Whilst not specifically relating to the execution of Wills, the Law Commission in a recent report on the electronic execution of documents takes the view that physical presence is necessary stating:
“We are not persuaded that parties can be confident that the current law would allow for a witness viewing the signing on a screen or through an electronic signature platform, without being physically present”
Due to the current isolation requirements, it appears that increasing numbers of testators have decided to have another individual sign their will on their behalf and at their direction. Provided the will includes an appropriate attestation clause and the testator is physically present when that individual signs the will on his behalf then this is allowed under the provisions of the Wills Act 1837.
Executing a will in this manner though is likely to result in increased scrutiny of the will and the circumstances surrounding its execution which may, in turn, increase the risk of a challenge being brought against the validity of the Will.
It is also worth spelling out here that if you are benefitting someone in a will they should not be a witness to the will. If ultimately they do witness the will then the gift to that beneficiary is void.
Obtaining Instructions & verifying capacity
In many instances, initial instructions regarding wills are now being taken by phone or by a video conferencing facility such as Skype or Zoom rather than in the physical presence of the testator. Some lawyers have even sat in a car parked next to their client in a separate car and taken their client’s instructions over the phone.
If instructions are taken over the phone or by video conferencing then often, unless you adopt a similar strategy to the car approach mentioned above, you have no idea as to who might be in the same room as the testator and potentially exerting influence over them.
I am particularly thinking about circumstances where individuals are in lockdown with abusive or domineering partners or family members who due to the current circumstances may be able to exert increased control over that individual. This control may result in them being able to influence that individual to make a will in terms which would favour them.
The current social isolation restrictions also make it more difficult to sufficiently verify an individual’s capacity to make a will.

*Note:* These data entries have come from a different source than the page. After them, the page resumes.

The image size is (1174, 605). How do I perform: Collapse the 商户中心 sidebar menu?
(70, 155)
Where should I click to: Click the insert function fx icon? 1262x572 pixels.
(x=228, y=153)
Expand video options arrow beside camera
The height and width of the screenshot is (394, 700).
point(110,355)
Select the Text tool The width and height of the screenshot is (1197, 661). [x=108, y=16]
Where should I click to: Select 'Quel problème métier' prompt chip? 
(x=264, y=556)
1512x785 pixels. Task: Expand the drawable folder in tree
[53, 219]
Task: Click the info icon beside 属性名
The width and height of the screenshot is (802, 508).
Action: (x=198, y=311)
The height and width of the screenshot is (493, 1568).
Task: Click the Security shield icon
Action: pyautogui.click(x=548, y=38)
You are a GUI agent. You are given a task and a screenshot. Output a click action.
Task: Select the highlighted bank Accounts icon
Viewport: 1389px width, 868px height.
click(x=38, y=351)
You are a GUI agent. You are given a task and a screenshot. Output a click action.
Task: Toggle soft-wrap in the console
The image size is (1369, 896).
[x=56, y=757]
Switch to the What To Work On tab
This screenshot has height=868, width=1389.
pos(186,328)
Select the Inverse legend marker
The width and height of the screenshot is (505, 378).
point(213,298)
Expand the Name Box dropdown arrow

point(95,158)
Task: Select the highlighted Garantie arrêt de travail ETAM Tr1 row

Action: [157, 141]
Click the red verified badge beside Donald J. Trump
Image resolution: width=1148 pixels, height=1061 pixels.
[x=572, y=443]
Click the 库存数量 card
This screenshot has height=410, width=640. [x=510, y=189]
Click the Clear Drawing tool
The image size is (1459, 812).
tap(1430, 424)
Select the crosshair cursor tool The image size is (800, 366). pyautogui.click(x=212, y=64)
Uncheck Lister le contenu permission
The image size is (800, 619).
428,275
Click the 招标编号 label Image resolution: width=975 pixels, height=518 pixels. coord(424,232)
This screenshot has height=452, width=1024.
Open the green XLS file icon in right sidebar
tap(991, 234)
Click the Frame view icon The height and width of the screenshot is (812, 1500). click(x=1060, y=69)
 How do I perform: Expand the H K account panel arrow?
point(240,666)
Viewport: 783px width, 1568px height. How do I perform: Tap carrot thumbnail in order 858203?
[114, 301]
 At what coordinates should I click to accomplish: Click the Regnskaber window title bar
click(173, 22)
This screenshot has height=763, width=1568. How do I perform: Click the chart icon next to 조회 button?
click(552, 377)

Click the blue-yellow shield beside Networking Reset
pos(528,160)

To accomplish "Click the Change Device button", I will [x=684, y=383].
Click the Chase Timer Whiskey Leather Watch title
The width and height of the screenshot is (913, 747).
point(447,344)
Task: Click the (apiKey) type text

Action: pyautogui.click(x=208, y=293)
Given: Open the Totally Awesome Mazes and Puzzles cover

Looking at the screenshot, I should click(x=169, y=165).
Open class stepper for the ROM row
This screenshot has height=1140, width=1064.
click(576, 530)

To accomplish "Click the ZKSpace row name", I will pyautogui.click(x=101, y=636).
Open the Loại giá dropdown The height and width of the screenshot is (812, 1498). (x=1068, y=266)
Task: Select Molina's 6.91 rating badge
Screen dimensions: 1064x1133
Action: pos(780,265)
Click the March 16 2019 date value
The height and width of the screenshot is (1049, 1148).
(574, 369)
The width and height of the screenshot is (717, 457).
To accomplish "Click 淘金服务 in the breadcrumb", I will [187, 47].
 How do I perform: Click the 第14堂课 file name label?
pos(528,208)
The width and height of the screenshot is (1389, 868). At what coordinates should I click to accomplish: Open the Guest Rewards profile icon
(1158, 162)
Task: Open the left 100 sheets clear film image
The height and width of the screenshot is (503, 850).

Whilst a lawyer can go through the necessary tests to try and verify an individual’s capacity over the phone or by video call there may still be concerns as to whether an individual has the necessary capacity to execute a will.
Where a testator is elderly or suffering from a serious illness the individual preparing the Will should as best practice follow the ‘golden rule’ and seek to clarify the testator’s capacity with a medical professional, frequently the testator’s GP.
It may be significantly more difficult to obtain capacity reports at the current time or the turnaround time for such reports may well be significantly longer. The risk to the will drafter is that if the testator dies before such a report is obtained or their health declines to such an extent that they are admitted to hospital and quarantined and are unable to execute a will and then pass away, the will drafter may have opened themselves up to a potential negligence claim from disappointed beneficiaries who lost out as a result of the will not being executed.
I do though understand that due to the current circumstances some capacity assessors are prepared to undertake capacity assessments via video conferencing.